Besides being a Hindu, she is also the first American Samoan to be a member of the Congress.
"There are a lot of reasons for me to make this decision. There are a lot of challenges that are facing the American people that I'm concerned about and that I want to help solve," she told CNN, listing health care access, criminal justice reform and climate change as key platform issues.
"There is one main issue that is central to the rest, and that is the issue of war and peace," Gabbard added. "I look forward to being able to get into this and to talk about it in depth when we make our announcement."
Tulsi and her equation with Modi:
As per media reports, Tulsi shares a strong rapport with Modi and his Bharatiya Janata Party (BJP), which runs the central government in India.
Gabbard was among the few to criticize the US government’s decision to deny a visa to Modi before he was Prime Minister, in the wake of accusations that his government in the state of Gujarat did not do enough to save Muslims during the horrific communal violence broke out in 2002. The Gujarat riots claimed more than 1,000 people, including close to 800 Muslims.

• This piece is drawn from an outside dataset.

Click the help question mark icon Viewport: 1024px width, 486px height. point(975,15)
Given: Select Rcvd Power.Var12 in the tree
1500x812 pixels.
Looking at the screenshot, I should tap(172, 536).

Gabbard had called the no-visa decision a “great blunder", reported Quartz India.
The report further said that in November 2013, five months before Modi became the Prime Minister, Gabbard opposed a House resolution that called for “religious freedom and related human rights to be included in the United States-India Strategic Dialogue and for such issues to be raised directly with federal and state Indian government officials,” saying it would weaken the friendship between India and US.
In 2014, when Modi visited the US, he had met the US Congress member.
Tulsi had presented the Indian leader a copy of Bhagavad Gita that she swore by when she was elected, reports said.
The meeting took place after Modi's post-election speech at New York’s Madison Square Garden.
During a fundraising event for the BJP in the US in August 2014, Tulsi had said that Modi’s election victory in the Hindu-majority nation was only possible because “people stood up, one by one by one by one, and said we will demand that this change occurs.”